» Direction A: In the forum post on GEE confidence intervals in R, what value of percent does emmeans report for both groups?
» Direction B: The forum post on GEE confidence intervals in R says the poster turns to emmeans::emmeans(). Explain why, using only the reason the post gives, in one to three sentences.
» Direction C: Continue the forum post on GEE confidence intervals in R from its last line.

» Text block:
==============================

Reputation: 850
Please consider the following:
When fitting a GEE with geepack
we receive a model that we can predict
with new values but base R does not support GEE models to calculate the confidence intervals. To obtain confidence intervals we can use emmeans::emmeans()
.
If the variables in the model are categorical and continuous I run into problems.
When estimating the marginal mean with emmeans::emmeans()
I found that the marginal mean is calculated with the overall data and not the data per group.
Question: how can I obtain the estimated mean per group including confidence intervals from a GEE model in R?
Minimal reproducible example:
Data
library("dplyr")
#>
#> Attaching package: 'dplyr'
#> The following objects are masked from 'package:stats':
#>
#> filter, lag
#> The following objects are masked from 'package:base':
#>
#> intersect, setdiff, setequal, union
library("emmeans")
#> Warning: package 'emmeans' was built under R version 3.5.2
library("geepack")
# Adding a grouping variable
pigs.group <- emmeans::pigs %>% mutate(group = c(rep("a", 20), rep("b", 9)))
Fitting the model
# Fitting the model
fit <- geepack::geeglm(conc ~ as.numeric(percent) + factor(group),
id = source, data = pigs.group)
# Model results
fit
#>
#> Call:
#> geepack::geeglm(formula = conc ~ as.numeric(percent) + factor(group),
#> data = pigs.group, id = source)
#>
#> Coefficients:
#> (Intercept) as.numeric(percent) factor(group)b
#> 20.498948 1.049322 10.703857
#>
#> Degrees of Freedom: 29 Total (i.e. Null); 26 Residual
#>
#> Scale Link: identity
#> Estimated Scale Parameters: [1] 36.67949
#>
#> Correlation: Structure = independence
#> Number of clusters: 3 Maximum cluster size: 10
Using emmeans::emmeans()
to calculate the marginal means and LCL/UCL. However, the group means for percent
are 12.9 in both groups. This is the overall observed mean of percent
and not the group mean.
# Calculating marginal means per group.
# Note that 'percent' is the same for both groups
emmeans::emmeans(fit, "percent", by = "group")
#> group = a:
#> percent emmean SE df asymp.LCL asymp.UCL
#> 12.9 34.1 3.252 Inf 27.7 40.4
#>
#> group = b:
#> percent emmean SE df asymp.LCL asymp.UCL
#> 12.9 44.8 0.327 Inf 44.1 45.4
#>
#> Covariance estimate used: vbeta
#> Confidence level used: 0.95
# Creating new data with acutal means per group
new.dat <- pigs.group %>%
group_by(group) %>%
summarise(percent = mean(percent))
# These are the actual group means
new.dat
#> # A tibble: 2 x 2
#> group percent
#> <chr> <dbl>
#> 1 a 13.2
#> 2 b 12.3
Predicting with predict
also returns other estiamted means per group, but no confidence intervals can be estimated for GEE in base R.
# Prediction with new data
# These should be the marginal means but how to get the confidence interval?
predict(fit, newdata = new.dat)

==============================

» Source excerpt:

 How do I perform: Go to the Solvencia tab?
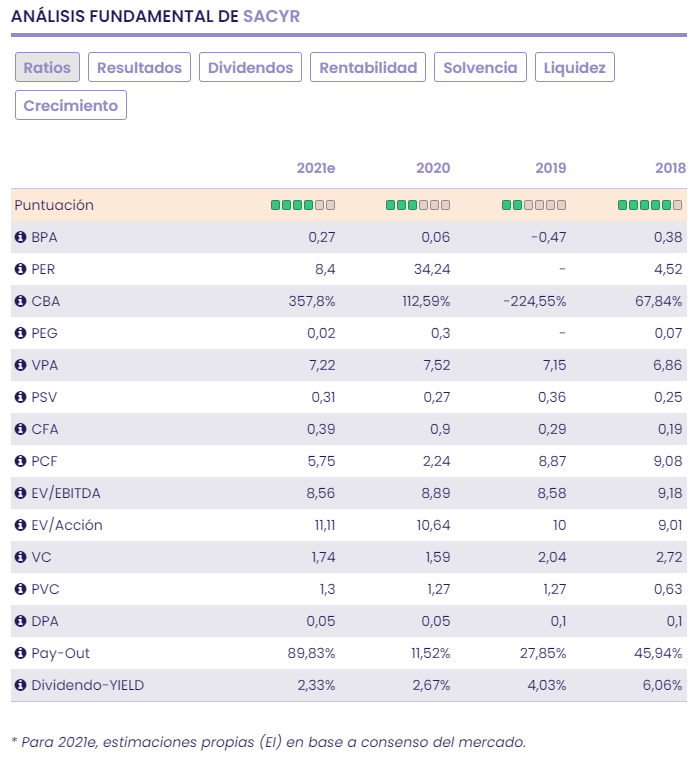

==============================

» Task result A: It reports 12.9 for both groups.

» Task result B: Base R does not support GEE models for calculating confidence intervals. emmeans::emmeans() gives the poster a way to obtain confidence intervals for the model.

» Task result C:
#> 1 2
#> 34.35000 44.14444
Created on 2019-02-08 by the reprex package (v0.2.1)
Upvotes: 1
Views: 1546
Reputation: 6760
What you thought was a computing issue turns out to be a statistical one...
When you have covariates in a model, the usual approach in post hoc analysis is to control for those covariates. In the context of the example given, we want to compare the mean response in different groups. However, the response is also affected by the covariate, percent
, and the mean percent differs with each group. If we just compute the marginal means for each group, those means differ in part because of the effects of percent
.
In an extreme example, imagine a situation where the group makes no difference whatsoever, but percent
does. Then if the mean percent
values differ enough among groups, then we could have statistically different means, but they would be different because of the effect of percent
, not because of the effect of group
.
For that reason, a "fair" comparison is obtained by predicting the means at the same percent -- say, the overall average percent in the dataset. That is the default method used in emmeans, and the results are termed adjusted means (look it up in a design textbook).
There is a situation where it is appropriate to use different percent values, and that is the case where percent is a "mediating variable;" that is, percent falls in the causal path between treatment and response, so that group
is believed to affect percent
as well as the response. See the vignette on messy data, in the subsection on mediating covariates.
If you truly think that percent
is a mediating covariate, then you can get separate percents like this:
emmeans(model, "group", cov.reduce = percent ~ group)
However, in a situation where percent
is regarded as being independent of group
, don't do this!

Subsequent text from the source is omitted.